### RECORDS FOR THE TASK
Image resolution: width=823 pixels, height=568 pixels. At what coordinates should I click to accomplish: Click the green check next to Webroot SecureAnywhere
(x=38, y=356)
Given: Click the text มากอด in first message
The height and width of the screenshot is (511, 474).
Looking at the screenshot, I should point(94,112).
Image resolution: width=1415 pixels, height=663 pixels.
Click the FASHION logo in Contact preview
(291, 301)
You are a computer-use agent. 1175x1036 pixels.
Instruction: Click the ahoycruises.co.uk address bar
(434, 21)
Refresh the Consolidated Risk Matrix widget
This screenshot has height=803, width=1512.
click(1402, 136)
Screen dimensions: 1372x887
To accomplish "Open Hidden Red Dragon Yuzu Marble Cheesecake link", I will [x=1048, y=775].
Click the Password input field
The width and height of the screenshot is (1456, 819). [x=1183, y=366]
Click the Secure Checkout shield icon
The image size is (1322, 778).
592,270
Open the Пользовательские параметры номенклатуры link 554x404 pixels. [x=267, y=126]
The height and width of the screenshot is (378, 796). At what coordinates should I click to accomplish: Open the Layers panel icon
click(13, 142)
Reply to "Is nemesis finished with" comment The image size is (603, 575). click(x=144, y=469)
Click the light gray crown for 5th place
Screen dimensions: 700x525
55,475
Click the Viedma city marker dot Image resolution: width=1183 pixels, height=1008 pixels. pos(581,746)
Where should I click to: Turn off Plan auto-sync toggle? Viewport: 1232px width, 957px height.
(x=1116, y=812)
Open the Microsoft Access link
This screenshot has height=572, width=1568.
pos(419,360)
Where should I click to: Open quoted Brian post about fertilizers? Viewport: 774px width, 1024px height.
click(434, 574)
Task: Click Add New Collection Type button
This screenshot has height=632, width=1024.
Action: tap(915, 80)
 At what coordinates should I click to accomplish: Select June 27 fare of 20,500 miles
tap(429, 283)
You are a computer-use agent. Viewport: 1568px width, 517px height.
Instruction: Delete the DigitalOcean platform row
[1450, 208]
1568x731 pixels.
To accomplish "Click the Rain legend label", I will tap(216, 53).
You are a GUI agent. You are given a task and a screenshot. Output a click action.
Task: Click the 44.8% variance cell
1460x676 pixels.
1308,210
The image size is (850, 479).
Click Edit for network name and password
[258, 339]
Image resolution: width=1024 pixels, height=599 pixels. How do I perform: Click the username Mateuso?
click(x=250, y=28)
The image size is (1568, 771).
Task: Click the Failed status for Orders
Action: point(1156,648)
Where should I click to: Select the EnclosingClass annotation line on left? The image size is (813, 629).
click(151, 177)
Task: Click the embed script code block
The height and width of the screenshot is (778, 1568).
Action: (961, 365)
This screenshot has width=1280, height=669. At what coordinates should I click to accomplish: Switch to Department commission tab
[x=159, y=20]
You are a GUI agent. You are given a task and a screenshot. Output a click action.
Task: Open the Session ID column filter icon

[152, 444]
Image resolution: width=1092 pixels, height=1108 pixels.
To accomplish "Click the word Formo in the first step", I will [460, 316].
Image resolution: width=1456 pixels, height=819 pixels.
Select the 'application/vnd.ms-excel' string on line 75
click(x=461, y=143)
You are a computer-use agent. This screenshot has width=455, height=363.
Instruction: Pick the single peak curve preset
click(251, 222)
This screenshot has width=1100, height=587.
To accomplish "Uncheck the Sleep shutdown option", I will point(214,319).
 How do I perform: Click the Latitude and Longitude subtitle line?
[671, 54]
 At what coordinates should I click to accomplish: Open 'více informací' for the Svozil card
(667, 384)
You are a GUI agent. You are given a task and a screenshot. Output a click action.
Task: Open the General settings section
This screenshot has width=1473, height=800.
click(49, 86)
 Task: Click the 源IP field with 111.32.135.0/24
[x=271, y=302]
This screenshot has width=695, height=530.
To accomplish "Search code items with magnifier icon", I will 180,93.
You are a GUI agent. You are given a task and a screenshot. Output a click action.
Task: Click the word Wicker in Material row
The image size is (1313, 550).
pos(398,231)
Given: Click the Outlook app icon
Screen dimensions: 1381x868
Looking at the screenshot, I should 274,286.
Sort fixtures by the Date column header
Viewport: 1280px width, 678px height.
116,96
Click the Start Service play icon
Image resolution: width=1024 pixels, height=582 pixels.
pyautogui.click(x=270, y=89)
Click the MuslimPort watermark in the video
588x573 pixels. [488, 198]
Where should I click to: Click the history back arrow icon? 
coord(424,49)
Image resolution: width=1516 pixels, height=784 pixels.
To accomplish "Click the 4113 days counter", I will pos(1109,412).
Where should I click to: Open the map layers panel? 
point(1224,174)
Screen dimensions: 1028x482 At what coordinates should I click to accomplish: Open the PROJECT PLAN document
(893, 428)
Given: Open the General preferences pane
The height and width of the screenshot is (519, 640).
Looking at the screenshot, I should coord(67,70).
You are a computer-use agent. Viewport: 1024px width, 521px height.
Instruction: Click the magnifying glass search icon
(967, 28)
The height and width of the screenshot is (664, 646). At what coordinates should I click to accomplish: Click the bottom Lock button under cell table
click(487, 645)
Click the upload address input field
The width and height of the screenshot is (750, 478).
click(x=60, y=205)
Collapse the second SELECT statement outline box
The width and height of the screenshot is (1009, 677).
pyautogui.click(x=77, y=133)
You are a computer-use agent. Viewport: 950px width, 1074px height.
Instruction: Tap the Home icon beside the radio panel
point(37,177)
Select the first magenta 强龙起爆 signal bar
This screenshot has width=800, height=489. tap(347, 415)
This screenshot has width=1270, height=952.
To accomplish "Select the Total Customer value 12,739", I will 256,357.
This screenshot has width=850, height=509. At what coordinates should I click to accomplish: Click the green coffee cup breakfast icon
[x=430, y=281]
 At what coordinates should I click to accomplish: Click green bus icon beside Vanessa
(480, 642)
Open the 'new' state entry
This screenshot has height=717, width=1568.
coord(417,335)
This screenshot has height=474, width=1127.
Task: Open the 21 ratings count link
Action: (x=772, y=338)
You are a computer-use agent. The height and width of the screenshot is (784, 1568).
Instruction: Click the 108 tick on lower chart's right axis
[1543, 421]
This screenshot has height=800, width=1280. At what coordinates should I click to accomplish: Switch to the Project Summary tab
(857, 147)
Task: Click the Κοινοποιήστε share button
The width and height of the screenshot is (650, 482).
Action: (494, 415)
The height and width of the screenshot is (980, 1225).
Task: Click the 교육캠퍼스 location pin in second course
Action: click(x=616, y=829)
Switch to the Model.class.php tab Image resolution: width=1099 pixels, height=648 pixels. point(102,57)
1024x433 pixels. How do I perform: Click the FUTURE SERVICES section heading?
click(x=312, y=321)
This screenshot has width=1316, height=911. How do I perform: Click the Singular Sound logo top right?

### SHORT TASK
Reproduce all of the material above, substituting "Norton Security" for "Webroot SecureAnywhere" and leaving everything else unchanged.

### SOLUTION TO THIS EXERCISE
Image resolution: width=823 pixels, height=568 pixels. At what coordinates should I click to accomplish: Click the green check next to Norton Security
(x=38, y=356)
Given: Click the text มากอด in first message
The height and width of the screenshot is (511, 474).
Looking at the screenshot, I should point(94,112).
Image resolution: width=1415 pixels, height=663 pixels.
Click the FASHION logo in Contact preview
(291, 301)
You are a computer-use agent. 1175x1036 pixels.
Instruction: Click the ahoycruises.co.uk address bar
(434, 21)
Refresh the Consolidated Risk Matrix widget
This screenshot has height=803, width=1512.
click(1402, 136)
Screen dimensions: 1372x887
To accomplish "Open Hidden Red Dragon Yuzu Marble Cheesecake link", I will [x=1048, y=775].
Click the Password input field
The width and height of the screenshot is (1456, 819). [x=1183, y=366]
Click the Secure Checkout shield icon
The image size is (1322, 778).
592,270
Open the Пользовательские параметры номенклатуры link 554x404 pixels. [x=267, y=126]
The height and width of the screenshot is (378, 796). At what coordinates should I click to accomplish: Open the Layers panel icon
click(13, 142)
Reply to "Is nemesis finished with" comment The image size is (603, 575). click(x=144, y=469)
Click the light gray crown for 5th place
Screen dimensions: 700x525
55,475
Click the Viedma city marker dot Image resolution: width=1183 pixels, height=1008 pixels. pos(581,746)
Where should I click to: Turn off Plan auto-sync toggle? Viewport: 1232px width, 957px height.
(x=1116, y=812)
Open the Microsoft Access link
This screenshot has height=572, width=1568.
pos(419,360)
Where should I click to: Open quoted Brian post about fertilizers? Viewport: 774px width, 1024px height.
click(434, 574)
Task: Click Add New Collection Type button
This screenshot has height=632, width=1024.
Action: tap(915, 80)
 At what coordinates should I click to accomplish: Select June 27 fare of 20,500 miles
tap(429, 283)
You are a computer-use agent. Viewport: 1568px width, 517px height.
Instruction: Delete the DigitalOcean platform row
[1450, 208]
1568x731 pixels.
To accomplish "Click the Rain legend label", I will tap(216, 53).
You are a GUI agent. You are given a task and a screenshot. Output a click action.
Task: Click the 44.8% variance cell
1460x676 pixels.
1308,210
The image size is (850, 479).
Click Edit for network name and password
[258, 339]
Image resolution: width=1024 pixels, height=599 pixels. How do I perform: Click the username Mateuso?
click(x=250, y=28)
The image size is (1568, 771).
Task: Click the Failed status for Orders
Action: point(1156,648)
Where should I click to: Select the EnclosingClass annotation line on left? The image size is (813, 629).
click(151, 177)
Task: Click the embed script code block
The height and width of the screenshot is (778, 1568).
Action: (961, 365)
This screenshot has width=1280, height=669. At what coordinates should I click to accomplish: Switch to Department commission tab
[x=159, y=20]
You are a GUI agent. You are given a task and a screenshot. Output a click action.
Task: Open the Session ID column filter icon

[152, 444]
Image resolution: width=1092 pixels, height=1108 pixels.
To accomplish "Click the word Formo in the first step", I will [460, 316].
Image resolution: width=1456 pixels, height=819 pixels.
Select the 'application/vnd.ms-excel' string on line 75
click(x=461, y=143)
You are a computer-use agent. This screenshot has width=455, height=363.
Instruction: Pick the single peak curve preset
click(251, 222)
This screenshot has width=1100, height=587.
To accomplish "Uncheck the Sleep shutdown option", I will point(214,319).
 How do I perform: Click the Latitude and Longitude subtitle line?
[671, 54]
 At what coordinates should I click to accomplish: Open 'více informací' for the Svozil card
(667, 384)
You are a GUI agent. You are given a task and a screenshot. Output a click action.
Task: Open the General settings section
This screenshot has width=1473, height=800.
click(49, 86)
 Task: Click the 源IP field with 111.32.135.0/24
[x=271, y=302]
This screenshot has width=695, height=530.
To accomplish "Search code items with magnifier icon", I will 180,93.
You are a GUI agent. You are given a task and a screenshot. Output a click action.
Task: Click the word Wicker in Material row
The image size is (1313, 550).
pos(398,231)
Given: Click the Outlook app icon
Screen dimensions: 1381x868
Looking at the screenshot, I should 274,286.
Sort fixtures by the Date column header
Viewport: 1280px width, 678px height.
116,96
Click the Start Service play icon
Image resolution: width=1024 pixels, height=582 pixels.
pyautogui.click(x=270, y=89)
Click the MuslimPort watermark in the video
588x573 pixels. [488, 198]
Where should I click to: Click the history back arrow icon? 
coord(424,49)
Image resolution: width=1516 pixels, height=784 pixels.
To accomplish "Click the 4113 days counter", I will pos(1109,412).
Where should I click to: Open the map layers panel? 
point(1224,174)
Screen dimensions: 1028x482 At what coordinates should I click to accomplish: Open the PROJECT PLAN document
(893, 428)
Given: Open the General preferences pane
The height and width of the screenshot is (519, 640).
Looking at the screenshot, I should coord(67,70).
You are a computer-use agent. Viewport: 1024px width, 521px height.
Instruction: Click the magnifying glass search icon
(967, 28)
The height and width of the screenshot is (664, 646). At what coordinates should I click to accomplish: Click the bottom Lock button under cell table
click(487, 645)
Click the upload address input field
The width and height of the screenshot is (750, 478).
click(x=60, y=205)
Collapse the second SELECT statement outline box
The width and height of the screenshot is (1009, 677).
pyautogui.click(x=77, y=133)
You are a computer-use agent. Viewport: 950px width, 1074px height.
Instruction: Tap the Home icon beside the radio panel
point(37,177)
Select the first magenta 强龙起爆 signal bar
This screenshot has width=800, height=489. tap(347, 415)
This screenshot has width=1270, height=952.
To accomplish "Select the Total Customer value 12,739", I will 256,357.
This screenshot has width=850, height=509. At what coordinates should I click to accomplish: Click the green coffee cup breakfast icon
[x=430, y=281]
 At what coordinates should I click to accomplish: Click green bus icon beside Vanessa
(480, 642)
Open the 'new' state entry
This screenshot has height=717, width=1568.
coord(417,335)
This screenshot has height=474, width=1127.
Task: Open the 21 ratings count link
Action: (x=772, y=338)
You are a computer-use agent. The height and width of the screenshot is (784, 1568).
Instruction: Click the 108 tick on lower chart's right axis
[1543, 421]
This screenshot has height=800, width=1280. At what coordinates should I click to accomplish: Switch to the Project Summary tab
(857, 147)
Task: Click the Κοινοποιήστε share button
The width and height of the screenshot is (650, 482).
Action: (494, 415)
The height and width of the screenshot is (980, 1225).
Task: Click the 교육캠퍼스 location pin in second course
Action: click(x=616, y=829)
Switch to the Model.class.php tab Image resolution: width=1099 pixels, height=648 pixels. point(102,57)
1024x433 pixels. How do I perform: Click the FUTURE SERVICES section heading?
click(x=312, y=321)
This screenshot has width=1316, height=911. How do I perform: Click the Singular Sound logo top right?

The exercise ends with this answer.